*** Opening Recorded data ***

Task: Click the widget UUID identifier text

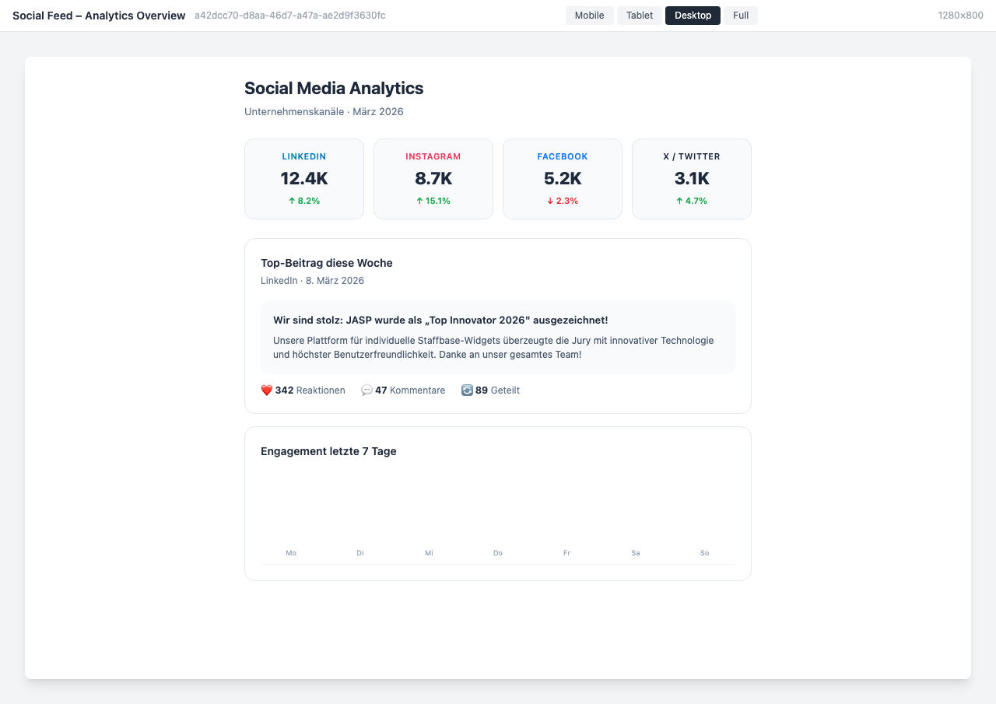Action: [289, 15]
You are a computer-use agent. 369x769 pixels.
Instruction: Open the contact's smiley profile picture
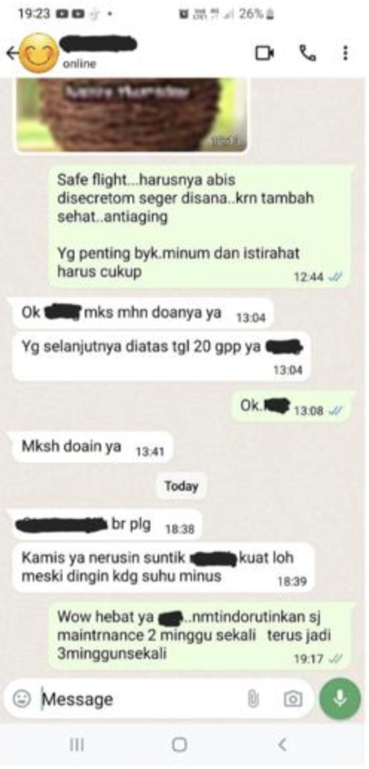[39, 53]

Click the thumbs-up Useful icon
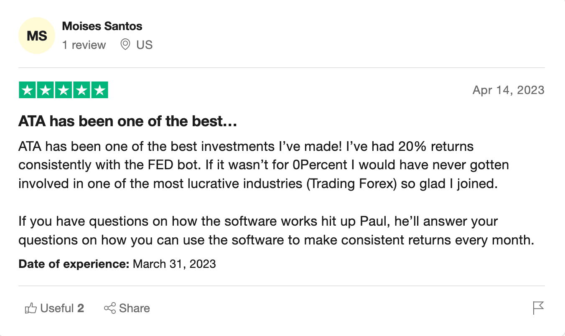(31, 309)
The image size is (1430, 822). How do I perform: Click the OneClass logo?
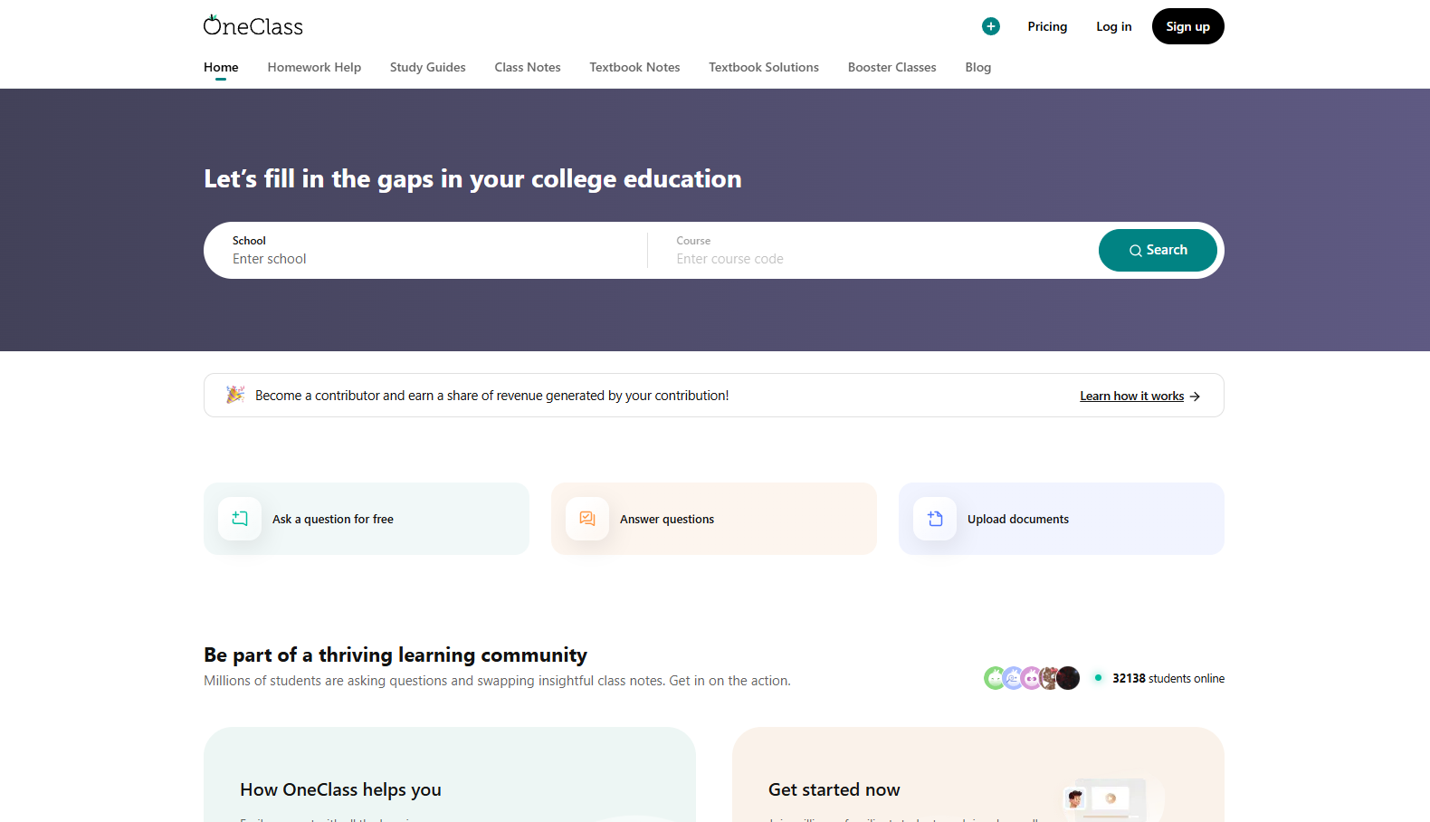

*** Closing Recorded data ***
*** Opening Recorded data ***

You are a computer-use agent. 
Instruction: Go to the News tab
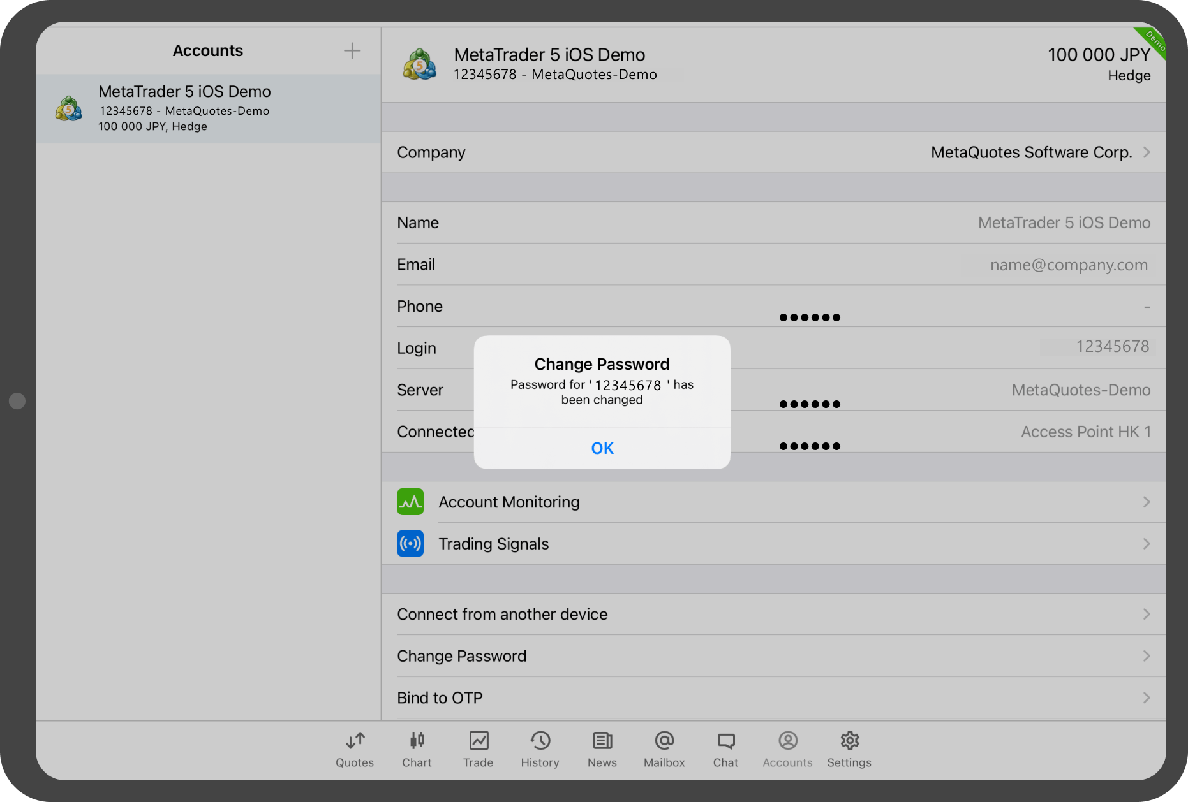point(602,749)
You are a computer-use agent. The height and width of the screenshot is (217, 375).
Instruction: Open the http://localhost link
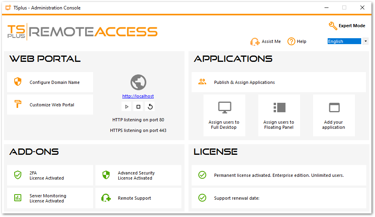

*** Closing Recorded data ***

> _Directions_
The response should hold exactly the lines starting at the line with "You are a computer-use agent. The" and ending at the line with "Instruction: Open the http://localhost link", and no other line of the material above.

> _Reply_
You are a computer-use agent. The height and width of the screenshot is (217, 375).
Instruction: Open the http://localhost link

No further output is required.